今回のクーデターは統制がうまくとれておらず、エルドアン氏はこの危機を乗りきりました。
直後、息つく間もなく「反クーデター」の名の下に大粛清を始めます。対象は軍人のほか警察、裁判官、学者、教員、その他の公務員、記者などあらゆる分野に及び、逮捕者5万人、解雇・停職12万人、閉鎖されたメディアは160社、政府に接収された企業は800社にのぼるといいます。

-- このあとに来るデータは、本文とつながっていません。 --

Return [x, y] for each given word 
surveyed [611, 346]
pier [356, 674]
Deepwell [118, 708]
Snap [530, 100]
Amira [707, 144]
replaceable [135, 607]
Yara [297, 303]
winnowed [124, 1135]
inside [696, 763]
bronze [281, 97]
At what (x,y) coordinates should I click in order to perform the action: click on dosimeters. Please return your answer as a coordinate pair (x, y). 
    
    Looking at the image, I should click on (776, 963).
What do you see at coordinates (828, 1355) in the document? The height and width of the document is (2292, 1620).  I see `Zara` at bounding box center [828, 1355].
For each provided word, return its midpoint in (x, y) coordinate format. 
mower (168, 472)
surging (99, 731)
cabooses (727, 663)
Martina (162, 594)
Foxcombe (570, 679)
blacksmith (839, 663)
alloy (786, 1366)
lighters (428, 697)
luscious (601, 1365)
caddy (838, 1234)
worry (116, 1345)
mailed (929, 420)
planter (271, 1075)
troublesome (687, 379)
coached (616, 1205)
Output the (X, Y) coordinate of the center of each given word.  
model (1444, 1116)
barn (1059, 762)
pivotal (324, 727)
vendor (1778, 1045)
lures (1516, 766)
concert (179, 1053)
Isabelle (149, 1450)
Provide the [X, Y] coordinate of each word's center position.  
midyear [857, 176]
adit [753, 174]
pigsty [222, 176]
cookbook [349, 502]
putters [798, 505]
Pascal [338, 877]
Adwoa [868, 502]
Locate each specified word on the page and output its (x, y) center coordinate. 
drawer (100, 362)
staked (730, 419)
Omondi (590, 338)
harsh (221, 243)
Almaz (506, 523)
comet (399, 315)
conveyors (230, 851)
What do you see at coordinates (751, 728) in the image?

さらに、クルド人政党の党首ら国会議員13人が逮捕・投獄されました。
この人たち1人1人が本当にクーデターに関与したのかどうか、その詳細や証拠は明らかにされていません。
そんな状況で行われたのが、今回の国民投票でした。
もはやトルコには、エルドアン氏を批判する学者もメディアもほとんどありません。18項目からなる憲法改正案の内容や、野党による批判はほとんど報じられず、エルドアン氏は「改憲に反対するのはテロリスト」と繰り返しました。
ヨーロッパがトルコに送った監視団も開票後、公平な選挙報道が行われなかったと指摘。AKPが、政治的には中立であるべき公共事業の開会式を使ってキャンペーンをし、公務員や大学生を動員した疑いがあるとしています。
開票結果は改憲賛成が51.41%、反対が48.59%とわずかな差でした。
改正のほとんどは、2019年に行われる次の大統領選挙のあとから適用になります。大統領は大臣を決め、国会を解散できます。検察や裁判所の人事も、大統領の考えが強く反映されるようになります。
裁判所が大統領の意に反した判決や命令を出したり、検察が汚職を捜査することも難しくなるでしょう。「三権分立」はもはや風前のともし火です。
そして、エルドアン氏以外に大統領になれそうな人は見当たりません。目ぼしい政敵は、既にみな排除されてしまっているからです。